Two events to know about happening at Microscope Gallery: Paris, 1980s: Deconstructed Narratives and Late Formalisms: 16mm films by Jean-Pierre Bertrand, David Wharry, Unglee, Jakobois, and Téo Hernandez (tonight!) and Elegant Interiors: Videos & Live Music by Alice Cohen (Saturday).

Recommendations from the L: Elina Mishuris on Andrei Tarkovsky‘s The Sacrifice (1986; through November 25 at BAM), Aaron Cutler on Ryszard Bugajski’s Interrogation (1982; tomorrow at MoMI) and on Peter Lorre‘s The Lost One (1951; tomorrow and Sunday at Anthology), Dan Sullivan on Mati Diop‘s A Thousand Suns (2013; Monday at Anthology), Abbey Bender on François Ozon’s Swimming Pool (2003; Tuesday at FIAF) and Samantha Vacca on Peter Watkins‘s The War Game (1965; Tuesday at Light Industry).


Tonight. The Filmforum presents Andy Warhol: Light and Dark, with Music by Ezra Buchla.

SPECTREFEST: Metropolis (w/ live score by Chrome Canyon, encore trailer) from Cinefamily

Screening for free Sunday morning at the UCLA Film & Television Archive: Ray Ashley, Morris Engel, and Ruth Orkin‘s seminal Little Fugitive (1953).

On Tuesday, Melnitz Movies celebrates Bruce Conner’s birthday by inviting “renowned restorationist Ross Lipman to present his multimedia lecture on the production of Conner’s 1976 film Crossroads.”


The Yerba Buena Center for the Arts will be screening Gabe Klinger‘s award-winning documentary Double Play: James Benning and Richard Linklater tonight, followed by Benning‘s Easy Rider (2012), and then again on Saturday, followed by Linklater‘s Tape (2001). Max Goldberg at EatDrinkFilms:

Benning is the avant-garde troubadour, the lone wolf on the road. He cuts a familiar figure in this respect, though his twinned replicas of Henry David Thoreau and Ted Kaczynski (Two Cabins) makes clear that he’s alert to the ambiguities of seclusion. For his part, Linklater comes as close to achieving a popular cinema of one’s own as can be imagined in today’s American cinema. While for many years alternating between more forthrightly commercial and personal projects, he remained uniquely tethered to his own strengths as a storyteller. Bernie (2011), Before Midnight (2013) and Boyhood (2014) are the fruit of this self-assuredness. Linklater is more of an insider than Benning, certainly, but he’s also the rarer bird. Academia has shored up many of Benning’s disciples, after all, but it’s difficult to imagine a studio backing a younger director’s Boyhood.
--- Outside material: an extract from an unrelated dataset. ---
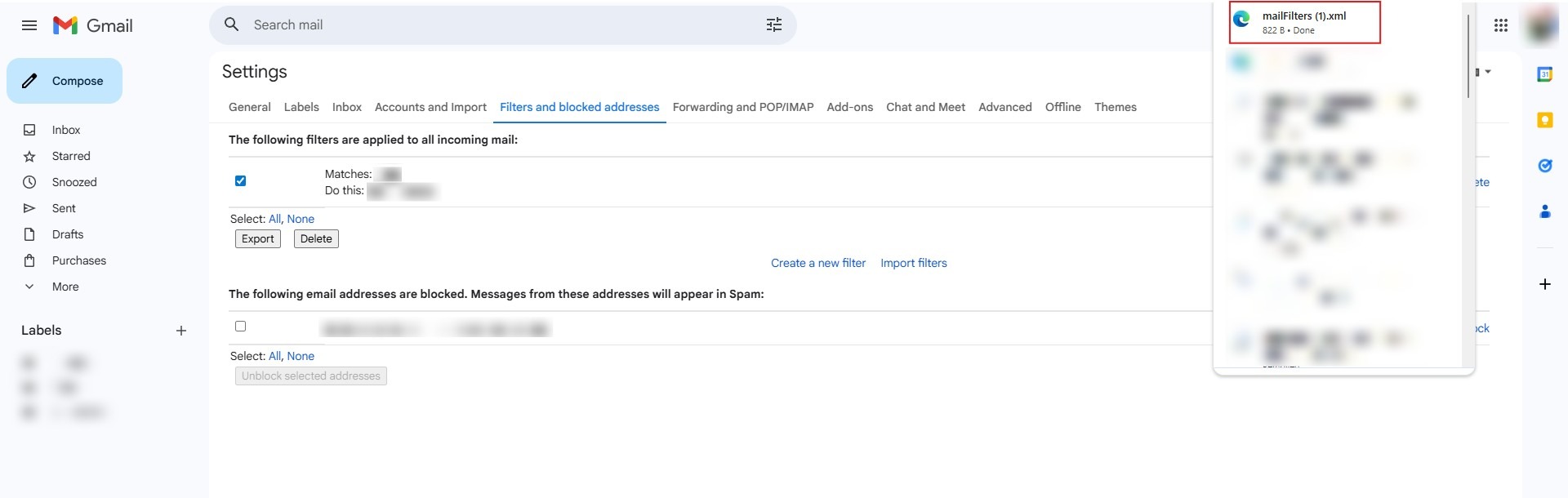Click the search options filter icon
Screen dimensions: 1568x498
tap(773, 25)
The French Had a Name for It: Classic French Noir from the 40s through the 60s is a series running at the Roxie from tomorrow through Monday and Michael Guillén‘s got a big overview at the Evening Class.

Writing for Film International, Janine Gericke previews the Film Society’s Hong Kong Cinema series, opening tomorrow and running through the weekend.
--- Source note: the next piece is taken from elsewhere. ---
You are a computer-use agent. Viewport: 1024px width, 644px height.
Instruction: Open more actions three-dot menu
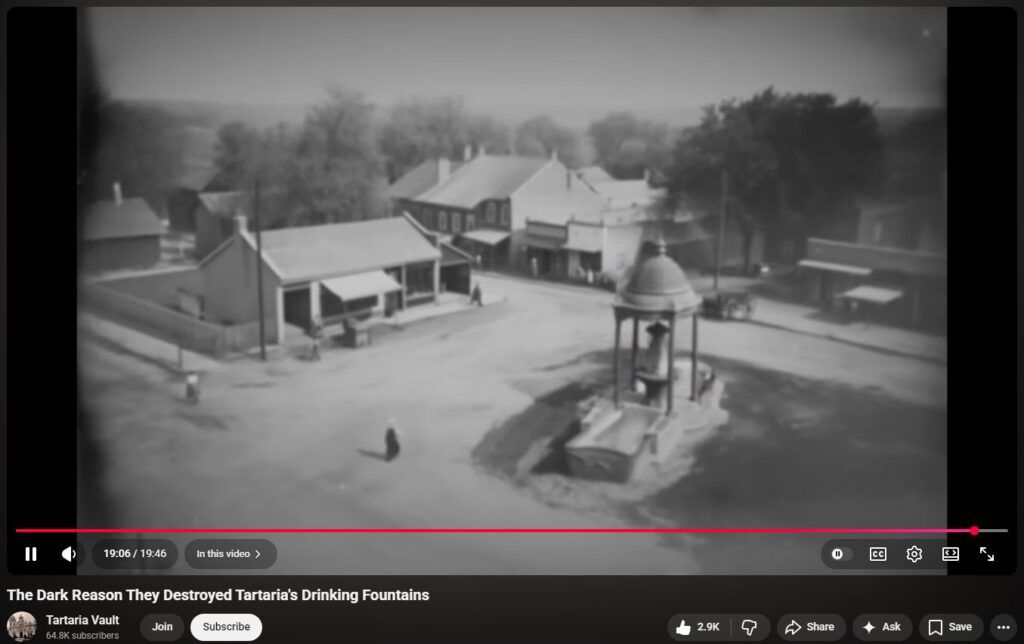[1004, 627]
Saturday sees a benefit auction of the San Francisco Cinematheque.


So let’s assume you’ve seen Orson Welles‘s Touch of Evil (1958). On Saturday, Sean Axmaker will host of “Cinema Dissection” in the SIFF Film Center Classroom. Over a period of six hours, the audience will be free “to stop the film at any time to make an observation or ask a question of the other participants.”

Lav Diaz’s Norte, the End of History (2013) begins its week-long run at Northwest Film Forum tomorrow and, in the Stranger, Charles Mudede explains why you really much catch it if you can.


Word from the Chronicle‘s Marc Savlov: “Thai ghost stories, documentaries decrying the affect of modernization on traditional Eastern ways of living (and dying), badass stuntmen direct from cinematic Chinatown alleyways, and vengeful green dragons are all part of the seventh Austin Asian American Film Festival, which had been dormant since its 2009 season and returns for a Nov. 13-17 berth at the Marchesa Hall & Theatre.”


Newcastle. On Saturday, the Star and Shadow Cinema will host Unearthing Forgotten Horrors, “an annual mini-fest of folk horror cinema, short film and spooked live music.”

Vienna. The Austrian Film Museum’s retrospective Gregory J. Markopoulos opens on Wednesday and runs through November 24.

Zurich. Alexandra Navratil’s Plunge / Soar is on view at BolteLang through November 29. Aoife Rosenmeyer for Art Agenda: “In addition to her reflection on early sources of film materials and processes, Navratil’s use of archival footage illuminates certain dynamics of colonial wealth creation, illustrating, too, how film was instrumentalized to further imperial aims.”